- _Work required_
Copy out the stretch of the listing from the line containing "Click the dBZ colorbar axis label" through the line containing "Screen dimensions: 1024x576 (806, 421)", both included, keeping every character the same.

- _Records shown_
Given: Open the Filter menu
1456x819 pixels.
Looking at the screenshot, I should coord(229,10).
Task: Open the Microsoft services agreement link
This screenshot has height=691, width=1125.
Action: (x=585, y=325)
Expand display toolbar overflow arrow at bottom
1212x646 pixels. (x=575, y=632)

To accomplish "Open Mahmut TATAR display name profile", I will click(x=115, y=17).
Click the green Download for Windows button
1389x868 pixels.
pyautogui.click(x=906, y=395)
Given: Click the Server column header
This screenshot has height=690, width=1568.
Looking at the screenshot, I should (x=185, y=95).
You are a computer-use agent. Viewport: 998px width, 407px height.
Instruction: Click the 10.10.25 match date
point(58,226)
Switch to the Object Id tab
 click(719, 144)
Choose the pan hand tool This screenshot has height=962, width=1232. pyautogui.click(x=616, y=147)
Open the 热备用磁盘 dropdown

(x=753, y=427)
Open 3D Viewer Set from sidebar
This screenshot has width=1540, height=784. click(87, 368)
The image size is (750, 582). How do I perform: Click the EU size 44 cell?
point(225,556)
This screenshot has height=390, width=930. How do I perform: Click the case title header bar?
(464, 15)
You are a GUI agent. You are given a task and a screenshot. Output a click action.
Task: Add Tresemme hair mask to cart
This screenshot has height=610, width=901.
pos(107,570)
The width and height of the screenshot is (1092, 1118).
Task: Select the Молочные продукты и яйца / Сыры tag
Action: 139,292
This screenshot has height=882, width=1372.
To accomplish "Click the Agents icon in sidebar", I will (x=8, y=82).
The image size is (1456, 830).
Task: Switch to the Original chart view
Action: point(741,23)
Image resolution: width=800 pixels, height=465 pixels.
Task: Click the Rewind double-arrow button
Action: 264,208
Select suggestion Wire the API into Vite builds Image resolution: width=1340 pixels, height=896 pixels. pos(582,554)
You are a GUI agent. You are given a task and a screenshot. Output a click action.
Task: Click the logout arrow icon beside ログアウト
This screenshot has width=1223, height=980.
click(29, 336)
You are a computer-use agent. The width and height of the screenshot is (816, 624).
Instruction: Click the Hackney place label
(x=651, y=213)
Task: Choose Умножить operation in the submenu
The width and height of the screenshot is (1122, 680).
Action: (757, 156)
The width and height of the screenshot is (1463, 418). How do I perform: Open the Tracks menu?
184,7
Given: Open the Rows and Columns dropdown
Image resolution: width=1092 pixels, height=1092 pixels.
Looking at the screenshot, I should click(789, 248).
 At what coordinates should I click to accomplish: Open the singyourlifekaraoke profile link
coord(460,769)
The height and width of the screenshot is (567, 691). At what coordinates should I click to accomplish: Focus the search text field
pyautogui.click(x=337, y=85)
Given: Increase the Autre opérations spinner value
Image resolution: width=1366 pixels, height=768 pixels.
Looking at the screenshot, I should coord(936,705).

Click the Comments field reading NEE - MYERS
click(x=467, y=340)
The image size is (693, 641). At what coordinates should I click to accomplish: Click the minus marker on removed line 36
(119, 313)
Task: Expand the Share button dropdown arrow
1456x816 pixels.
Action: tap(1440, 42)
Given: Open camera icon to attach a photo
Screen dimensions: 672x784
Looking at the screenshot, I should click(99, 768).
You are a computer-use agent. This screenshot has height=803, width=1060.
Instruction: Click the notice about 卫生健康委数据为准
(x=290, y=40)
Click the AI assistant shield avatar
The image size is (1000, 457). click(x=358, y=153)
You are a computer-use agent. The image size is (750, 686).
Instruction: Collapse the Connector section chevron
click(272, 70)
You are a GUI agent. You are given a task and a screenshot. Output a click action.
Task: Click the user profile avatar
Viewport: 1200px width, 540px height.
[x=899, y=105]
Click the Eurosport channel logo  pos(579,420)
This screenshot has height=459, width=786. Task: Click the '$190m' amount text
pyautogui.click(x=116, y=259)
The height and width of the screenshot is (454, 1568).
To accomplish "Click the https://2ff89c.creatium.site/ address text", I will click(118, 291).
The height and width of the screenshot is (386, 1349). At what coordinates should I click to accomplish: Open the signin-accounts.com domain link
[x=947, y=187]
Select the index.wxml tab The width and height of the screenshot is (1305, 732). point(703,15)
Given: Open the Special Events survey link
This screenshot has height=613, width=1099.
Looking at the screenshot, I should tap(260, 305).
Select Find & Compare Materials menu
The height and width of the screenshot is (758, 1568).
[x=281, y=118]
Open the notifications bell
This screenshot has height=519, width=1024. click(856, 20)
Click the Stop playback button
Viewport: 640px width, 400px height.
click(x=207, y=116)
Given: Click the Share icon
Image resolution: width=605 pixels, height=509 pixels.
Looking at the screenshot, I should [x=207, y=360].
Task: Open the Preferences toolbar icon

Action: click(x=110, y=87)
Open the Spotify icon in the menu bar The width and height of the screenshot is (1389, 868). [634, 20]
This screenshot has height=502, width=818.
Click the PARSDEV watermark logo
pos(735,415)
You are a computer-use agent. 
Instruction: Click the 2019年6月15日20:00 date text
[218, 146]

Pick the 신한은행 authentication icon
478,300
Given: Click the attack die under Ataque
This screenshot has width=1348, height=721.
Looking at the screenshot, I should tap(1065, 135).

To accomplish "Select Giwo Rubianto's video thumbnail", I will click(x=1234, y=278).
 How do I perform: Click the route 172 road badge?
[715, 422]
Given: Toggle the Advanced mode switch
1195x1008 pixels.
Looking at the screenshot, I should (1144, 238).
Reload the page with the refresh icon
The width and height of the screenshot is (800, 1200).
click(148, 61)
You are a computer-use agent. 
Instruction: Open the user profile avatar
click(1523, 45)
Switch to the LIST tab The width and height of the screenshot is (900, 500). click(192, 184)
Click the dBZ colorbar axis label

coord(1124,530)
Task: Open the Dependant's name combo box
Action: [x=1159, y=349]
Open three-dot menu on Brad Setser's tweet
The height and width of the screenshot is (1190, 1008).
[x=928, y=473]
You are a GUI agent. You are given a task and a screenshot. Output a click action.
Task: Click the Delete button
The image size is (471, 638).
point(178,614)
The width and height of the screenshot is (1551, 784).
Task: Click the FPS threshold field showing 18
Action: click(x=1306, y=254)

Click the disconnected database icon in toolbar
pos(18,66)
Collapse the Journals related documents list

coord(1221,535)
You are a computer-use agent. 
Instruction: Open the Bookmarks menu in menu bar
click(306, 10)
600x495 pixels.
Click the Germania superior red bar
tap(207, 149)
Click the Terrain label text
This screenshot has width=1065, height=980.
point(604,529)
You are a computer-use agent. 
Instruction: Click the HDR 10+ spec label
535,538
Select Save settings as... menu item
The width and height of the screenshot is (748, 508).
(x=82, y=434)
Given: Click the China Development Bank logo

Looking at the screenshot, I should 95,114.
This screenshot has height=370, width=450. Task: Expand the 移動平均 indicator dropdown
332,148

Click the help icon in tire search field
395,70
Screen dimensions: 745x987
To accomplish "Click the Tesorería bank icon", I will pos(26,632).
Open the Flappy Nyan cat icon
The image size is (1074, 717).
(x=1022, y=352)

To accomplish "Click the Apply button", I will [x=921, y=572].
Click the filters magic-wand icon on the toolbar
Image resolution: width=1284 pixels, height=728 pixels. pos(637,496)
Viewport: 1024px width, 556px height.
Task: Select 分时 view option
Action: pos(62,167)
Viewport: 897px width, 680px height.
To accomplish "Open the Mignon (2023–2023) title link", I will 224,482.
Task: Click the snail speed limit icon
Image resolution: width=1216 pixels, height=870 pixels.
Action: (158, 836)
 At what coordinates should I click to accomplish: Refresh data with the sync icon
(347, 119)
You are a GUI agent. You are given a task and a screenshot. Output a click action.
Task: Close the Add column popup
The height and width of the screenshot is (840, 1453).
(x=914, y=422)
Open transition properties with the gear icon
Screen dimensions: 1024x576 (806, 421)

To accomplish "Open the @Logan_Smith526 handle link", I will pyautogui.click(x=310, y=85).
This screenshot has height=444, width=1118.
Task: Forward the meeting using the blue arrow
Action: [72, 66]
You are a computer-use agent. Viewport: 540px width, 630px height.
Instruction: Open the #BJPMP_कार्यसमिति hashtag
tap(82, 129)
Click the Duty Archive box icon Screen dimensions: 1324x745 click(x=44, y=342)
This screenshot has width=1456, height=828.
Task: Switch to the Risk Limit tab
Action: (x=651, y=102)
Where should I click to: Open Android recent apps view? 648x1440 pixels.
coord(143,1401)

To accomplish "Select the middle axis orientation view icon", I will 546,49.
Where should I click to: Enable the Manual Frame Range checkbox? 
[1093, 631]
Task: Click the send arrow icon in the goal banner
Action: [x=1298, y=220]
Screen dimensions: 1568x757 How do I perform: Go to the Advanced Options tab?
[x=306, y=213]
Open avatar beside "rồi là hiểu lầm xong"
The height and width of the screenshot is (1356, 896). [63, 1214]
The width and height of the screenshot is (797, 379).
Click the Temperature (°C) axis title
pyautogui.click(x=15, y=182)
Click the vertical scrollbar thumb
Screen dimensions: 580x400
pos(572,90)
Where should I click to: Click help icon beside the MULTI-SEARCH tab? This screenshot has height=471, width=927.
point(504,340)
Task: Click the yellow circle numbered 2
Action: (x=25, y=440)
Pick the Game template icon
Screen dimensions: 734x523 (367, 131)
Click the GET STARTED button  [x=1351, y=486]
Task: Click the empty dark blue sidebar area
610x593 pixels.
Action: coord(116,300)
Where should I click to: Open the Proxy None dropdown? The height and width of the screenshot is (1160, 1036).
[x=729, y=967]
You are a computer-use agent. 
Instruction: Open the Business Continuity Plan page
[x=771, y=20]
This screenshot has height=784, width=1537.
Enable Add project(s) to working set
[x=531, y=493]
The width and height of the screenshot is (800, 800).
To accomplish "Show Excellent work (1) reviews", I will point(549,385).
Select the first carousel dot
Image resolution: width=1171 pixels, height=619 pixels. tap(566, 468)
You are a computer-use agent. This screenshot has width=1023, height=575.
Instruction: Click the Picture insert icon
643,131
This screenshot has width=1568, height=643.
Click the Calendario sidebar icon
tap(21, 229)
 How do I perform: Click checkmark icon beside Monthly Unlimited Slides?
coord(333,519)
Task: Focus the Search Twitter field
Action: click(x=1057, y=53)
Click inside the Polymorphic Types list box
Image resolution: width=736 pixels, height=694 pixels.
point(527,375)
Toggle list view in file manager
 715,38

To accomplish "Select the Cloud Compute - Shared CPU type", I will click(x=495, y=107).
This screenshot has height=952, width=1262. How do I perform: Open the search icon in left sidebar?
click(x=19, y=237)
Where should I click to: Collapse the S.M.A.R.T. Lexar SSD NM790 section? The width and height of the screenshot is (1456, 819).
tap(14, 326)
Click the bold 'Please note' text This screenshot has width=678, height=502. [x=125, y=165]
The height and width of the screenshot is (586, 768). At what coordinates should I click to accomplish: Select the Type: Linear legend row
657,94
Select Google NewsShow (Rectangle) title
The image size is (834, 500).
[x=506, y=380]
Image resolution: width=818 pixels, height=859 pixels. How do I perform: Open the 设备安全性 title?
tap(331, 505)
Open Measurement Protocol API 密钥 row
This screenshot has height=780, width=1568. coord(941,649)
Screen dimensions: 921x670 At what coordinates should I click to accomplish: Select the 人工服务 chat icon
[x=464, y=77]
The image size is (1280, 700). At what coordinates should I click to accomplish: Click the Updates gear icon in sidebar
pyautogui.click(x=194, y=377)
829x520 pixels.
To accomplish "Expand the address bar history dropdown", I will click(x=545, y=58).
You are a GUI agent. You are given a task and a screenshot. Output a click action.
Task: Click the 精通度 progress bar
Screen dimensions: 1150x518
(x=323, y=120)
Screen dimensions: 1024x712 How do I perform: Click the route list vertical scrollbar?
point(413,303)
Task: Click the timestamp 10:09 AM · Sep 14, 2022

- _Final answer_
Click the dBZ colorbar axis label

coord(1124,530)
Task: Open the Dependant's name combo box
Action: [x=1159, y=349]
Open three-dot menu on Brad Setser's tweet
The height and width of the screenshot is (1190, 1008).
[x=928, y=473]
You are a GUI agent. You are given a task and a screenshot. Output a click action.
Task: Click the Delete button
The image size is (471, 638).
point(178,614)
The width and height of the screenshot is (1551, 784).
Task: Click the FPS threshold field showing 18
Action: click(x=1306, y=254)

Click the disconnected database icon in toolbar
pos(18,66)
Collapse the Journals related documents list

coord(1221,535)
You are a computer-use agent. 
Instruction: Open the Bookmarks menu in menu bar
click(306, 10)
600x495 pixels.
Click the Germania superior red bar
tap(207, 149)
Click the Terrain label text
This screenshot has width=1065, height=980.
point(604,529)
You are a computer-use agent. 
Instruction: Click the HDR 10+ spec label
535,538
Select Save settings as... menu item
The width and height of the screenshot is (748, 508).
(x=82, y=434)
Given: Click the China Development Bank logo

Looking at the screenshot, I should 95,114.
This screenshot has height=370, width=450. Task: Expand the 移動平均 indicator dropdown
332,148

Click the help icon in tire search field
395,70
Screen dimensions: 745x987
To accomplish "Click the Tesorería bank icon", I will pos(26,632).
Open the Flappy Nyan cat icon
The image size is (1074, 717).
(x=1022, y=352)

To accomplish "Click the Apply button", I will [x=921, y=572].
Click the filters magic-wand icon on the toolbar
Image resolution: width=1284 pixels, height=728 pixels. pos(637,496)
Viewport: 1024px width, 556px height.
Task: Select 分时 view option
Action: pos(62,167)
Viewport: 897px width, 680px height.
To accomplish "Open the Mignon (2023–2023) title link", I will 224,482.
Task: Click the snail speed limit icon
Image resolution: width=1216 pixels, height=870 pixels.
Action: (158, 836)
 At what coordinates should I click to accomplish: Refresh data with the sync icon
(347, 119)
You are a GUI agent. You are given a task and a screenshot. Output a click action.
Task: Close the Add column popup
The height and width of the screenshot is (840, 1453).
(x=914, y=422)
Open transition properties with the gear icon
Screen dimensions: 1024x576 (806, 421)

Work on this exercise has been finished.